Günümüzdeki düğün davetiyelerinin ilk örnekleri Orta Çağda kaligrafta usta olan avrupalı keşişler tarafından yazıldığı söylenir. Soylu ve zengin aileler keşişleri kiralayarak düğün davetiyelerini yazdırırlardı. 1600′lü yıllarda metal plakalar üzerine kullanılan kazıma yöntemi daha o çağlardan itibaren kağıt üzerine davetiye için yazılmaya başlandı. Bir parça peçete kağıdı davetiyenin lekelenmesini önlemek için tepeye konulurdu. Matbaa’nın icadıyla davetiye de kendi şeklini buldu. Kazılmış veya elle yazılmış davetiyeler en az 2 hafta önceden davetlilere ulaştırılırdı. 20. yy’a kadar tüm davetiyeler sahiplerine, posta iletişimi bozuk olduğu için elle ulaştırılırdı. Bu aşamada davetiyeye zarar gelmemesi için zarflar kullanılmaya başlandı. Atlı postacılar davetiyeyi ulaştırdıkları evin baş hizmetçisine verirler, hizmetçi de iki zarftan oluşan davetiyeyi tek zarfından çıkartıp metal bir kasenin içine koyardı. Davetiye sahibi olan asil, davetiyeye kimse dokunmadan sahip olurdu.

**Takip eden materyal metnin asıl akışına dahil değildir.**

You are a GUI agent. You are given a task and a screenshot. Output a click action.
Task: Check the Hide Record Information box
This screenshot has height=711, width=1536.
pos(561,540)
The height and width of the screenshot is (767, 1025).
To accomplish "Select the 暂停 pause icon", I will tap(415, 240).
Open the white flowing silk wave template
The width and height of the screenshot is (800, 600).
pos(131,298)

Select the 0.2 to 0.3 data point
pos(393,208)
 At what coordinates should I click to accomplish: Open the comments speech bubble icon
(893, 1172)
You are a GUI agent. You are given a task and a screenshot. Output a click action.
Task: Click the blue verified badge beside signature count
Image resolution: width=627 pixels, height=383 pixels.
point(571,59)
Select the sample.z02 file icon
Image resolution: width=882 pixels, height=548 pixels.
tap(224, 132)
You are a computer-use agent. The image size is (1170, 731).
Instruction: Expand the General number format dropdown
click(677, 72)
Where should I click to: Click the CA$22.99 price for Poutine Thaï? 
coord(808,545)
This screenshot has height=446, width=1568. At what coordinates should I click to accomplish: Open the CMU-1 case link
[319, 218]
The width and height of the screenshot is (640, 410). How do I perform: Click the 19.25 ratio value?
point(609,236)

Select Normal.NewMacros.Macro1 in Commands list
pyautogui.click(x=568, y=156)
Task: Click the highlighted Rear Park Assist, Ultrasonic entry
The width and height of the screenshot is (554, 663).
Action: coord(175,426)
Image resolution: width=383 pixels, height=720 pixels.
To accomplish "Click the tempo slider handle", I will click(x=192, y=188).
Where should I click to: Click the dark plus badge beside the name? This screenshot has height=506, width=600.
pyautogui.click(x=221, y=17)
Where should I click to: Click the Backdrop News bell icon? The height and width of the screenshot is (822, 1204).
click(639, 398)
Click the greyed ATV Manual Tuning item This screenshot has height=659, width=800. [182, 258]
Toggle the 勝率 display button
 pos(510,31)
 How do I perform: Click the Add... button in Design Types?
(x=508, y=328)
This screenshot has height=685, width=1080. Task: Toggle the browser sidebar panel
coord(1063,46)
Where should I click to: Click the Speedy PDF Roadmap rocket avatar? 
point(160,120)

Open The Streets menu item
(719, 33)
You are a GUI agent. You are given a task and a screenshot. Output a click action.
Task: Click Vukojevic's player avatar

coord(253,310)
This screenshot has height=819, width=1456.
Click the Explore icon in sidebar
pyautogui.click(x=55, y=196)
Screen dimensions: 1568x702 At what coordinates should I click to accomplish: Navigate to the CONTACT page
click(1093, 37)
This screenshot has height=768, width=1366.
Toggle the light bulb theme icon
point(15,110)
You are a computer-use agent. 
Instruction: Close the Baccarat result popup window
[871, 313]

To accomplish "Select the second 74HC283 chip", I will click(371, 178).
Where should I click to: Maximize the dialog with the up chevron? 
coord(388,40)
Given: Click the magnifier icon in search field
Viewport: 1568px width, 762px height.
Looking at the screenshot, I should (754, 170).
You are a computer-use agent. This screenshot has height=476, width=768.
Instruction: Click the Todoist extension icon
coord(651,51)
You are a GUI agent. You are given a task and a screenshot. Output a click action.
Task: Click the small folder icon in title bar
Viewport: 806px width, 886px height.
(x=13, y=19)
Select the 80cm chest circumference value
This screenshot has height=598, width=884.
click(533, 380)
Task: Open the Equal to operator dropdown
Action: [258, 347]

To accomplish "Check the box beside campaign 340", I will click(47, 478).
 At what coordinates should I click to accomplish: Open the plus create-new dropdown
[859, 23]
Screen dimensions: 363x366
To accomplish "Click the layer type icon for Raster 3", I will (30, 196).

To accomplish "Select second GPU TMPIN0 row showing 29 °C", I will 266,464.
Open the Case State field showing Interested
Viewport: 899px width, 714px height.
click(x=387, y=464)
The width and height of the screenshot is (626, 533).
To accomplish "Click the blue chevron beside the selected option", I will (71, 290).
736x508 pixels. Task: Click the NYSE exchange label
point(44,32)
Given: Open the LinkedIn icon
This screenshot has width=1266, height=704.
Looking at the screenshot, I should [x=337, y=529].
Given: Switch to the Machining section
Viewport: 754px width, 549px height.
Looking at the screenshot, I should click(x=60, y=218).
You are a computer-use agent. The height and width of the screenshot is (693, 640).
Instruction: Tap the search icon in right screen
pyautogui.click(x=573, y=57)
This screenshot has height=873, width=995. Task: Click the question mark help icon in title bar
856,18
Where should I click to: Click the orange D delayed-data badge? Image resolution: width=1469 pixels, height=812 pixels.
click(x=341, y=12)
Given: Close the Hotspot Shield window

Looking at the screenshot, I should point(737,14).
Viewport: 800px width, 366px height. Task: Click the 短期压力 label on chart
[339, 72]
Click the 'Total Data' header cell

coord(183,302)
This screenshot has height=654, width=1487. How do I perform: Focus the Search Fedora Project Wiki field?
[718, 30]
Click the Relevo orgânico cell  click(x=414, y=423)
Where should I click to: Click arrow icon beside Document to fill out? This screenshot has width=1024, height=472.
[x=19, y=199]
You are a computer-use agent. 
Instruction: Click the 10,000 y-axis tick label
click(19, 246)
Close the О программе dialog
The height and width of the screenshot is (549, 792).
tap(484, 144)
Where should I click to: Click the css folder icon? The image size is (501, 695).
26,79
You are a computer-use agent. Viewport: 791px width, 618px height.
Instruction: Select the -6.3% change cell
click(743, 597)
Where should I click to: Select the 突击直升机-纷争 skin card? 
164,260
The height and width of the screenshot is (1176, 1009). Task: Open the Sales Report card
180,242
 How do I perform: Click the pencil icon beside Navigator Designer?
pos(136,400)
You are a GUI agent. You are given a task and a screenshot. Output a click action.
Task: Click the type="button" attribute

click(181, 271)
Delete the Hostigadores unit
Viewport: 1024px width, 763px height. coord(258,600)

Bu, asilzadenin zarfa ilk dokunan kişi olması için uygulanırdı.

Kelimeler

Düzgün bir dille yazılmış davetiye, resmiyet arttıkça kraliyet ailesinin önemini belli ederdi. Kullanılması asillik için zorunlu olan kaıiplasmış kelimeler vardı. Varlık. şeref, onur… İsimler her zaman tam yazılır gelinin veya damadın ailelerinin isimlerine de yer verilirdi. Günümüzde bundan farklı olarak gelin ve damat ailelerinin isimlerine her zaman yer verilmez ve dügün sahibi olarak gelin ve damat gösterilir.